La différence des quantités de chaleur absorbée par la Terre entre les tropiques et les régions polaires impacte de manière significative la circulation générale des courants. Mais paradoxalement, la manière dont les pôles captent et restituent l’énergie solaire n’a jamais été systématiquement mesurée.
Pour palier cette lacune, la NASA a lancé récemment le Programme PREFIRE, acronyme de Polar Radiant Energy in the Far-InfraRed Experiment, . Ce dernier devrait permettre d'observer de manière précise le comportement de la couverture nuageuse et de la glace. Il aidera surtout les chercheurs à comprendre comment le rayonnement infrarouge qui provient de l’espace est absorbé par l’atmosphère au-dessus des pôles et dans quelle mesure il peut être restitué.
Deux satellites CubeSat ont été le 25 mai et le 1er juin dernier depuis la Nouvelle Zélande. De la taille d’une boite de chaussures, ces derniers mesureront à intervalles réguliers le comportement de la vapeur d’eau et des nuages au-dessus des pôles ainsi que la variation des étendues de glaces.
Appoint indispensable pour la modélisation du climat
Les quantités de chaleur que l’atmosphère polaire est susceptible de retenir jouent un rôle important dans la circulation générale des courants. Elles dépendent en grande partie de la couverture nuageuse :
Les nuages de basse altitude, composés principalement de gouttelettes d’eau, ont tendance à avoir un effet rafraîchissant. A l’inverse, les nuages de haute altitude, constitués principalement de particules de glace, absorbent plus facilement la chaleur, générant ainsi un effet de réchauffement. Avec une teneur variable en gouttelettes d’eau et en particules de glace, les nuages moyens peuvent, de leur côté, avoir un effet de réchauffement ou de refroidissement.
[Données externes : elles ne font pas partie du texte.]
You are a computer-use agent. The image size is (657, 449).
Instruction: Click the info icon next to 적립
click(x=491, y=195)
Or, les nuages sont difficiles à étudier : ils sont constitués de particules microscopiques qui peuvent se déplacer et changer en quelques secondes ou en quelques heures. Cette constante évolution ne permet pas toujours de décrire de manière réaliste le comportement des nuages dans les modèles de prévisions climatiques. La mission PREFIRE devrait permettre de réduire les incertitudes sur ce point.
"PREFIRE nous donnera une nouvelle vision des nuages", a déclaré Brian Kahn, spécialiste de l'atmosphère au Jet Propulsion Laboratory de la NASA et membre de l'équipe scientifique PREFIRE. "Nous ne savons pas vraiment ce que nous allons voir, et c'est vraiment excitant."
CubeSats : un programme ambitieux associé à de faibles coûts
Le suivi des conditions atmosphériques de part et d’autre du globe est assuré en grande partie par les observations faites à partir de satellites. Lesquels se répartissent en deux grandes catégories :
Les géostationnaires tout d’abord, qui font des observations depuis un point fixe à 36'000 km d’altitude à des intervalles de 10 minutes, comme les satellites Météosat. Les satellites à défilement ensuite, qui circulent autour de la Terre à une altitude comprise entre 550 et 800 km. Ces derniers permettent de faire des observations en résolution élevée et passent en général toutes les 10 heures au-dessus du même point. C’est dans cette deuxième catégorie que s’inscrit le programme CubeSats qui utilise des nanosatellites mesurant 10 x 10 x 34 cm avec une masse de 3.8 kg.
Chaque CubeSat utilisé dans le cadre de la mission PREFIRE est équipé d’un spectromètre pour effectuer des longueurs d’onde dans la gamme infrarouge. L’instrument est capable de détecter des nuages largement invisibles pour d’autres types d’instruments optiques.
Les satellites CubeSat ont fait leurs preuves en 2023 dans le cadre du programme TROPICS de la NASA, lequel avait permis l'observation de cyclones tropicaux à fréquence rapprochée sur l'Atlantique équatorial. La mission reposait sur une constellation de 6 nanosatellites permettant de faire des mesures d'un même point toutes les 60 minutes.
Un outil de mise en orbite d’autant plus intéressant que son coût de production n'est que de 300'000 dollars environ. Sans parler des coûts de lancement réduits, du fait de sa taille.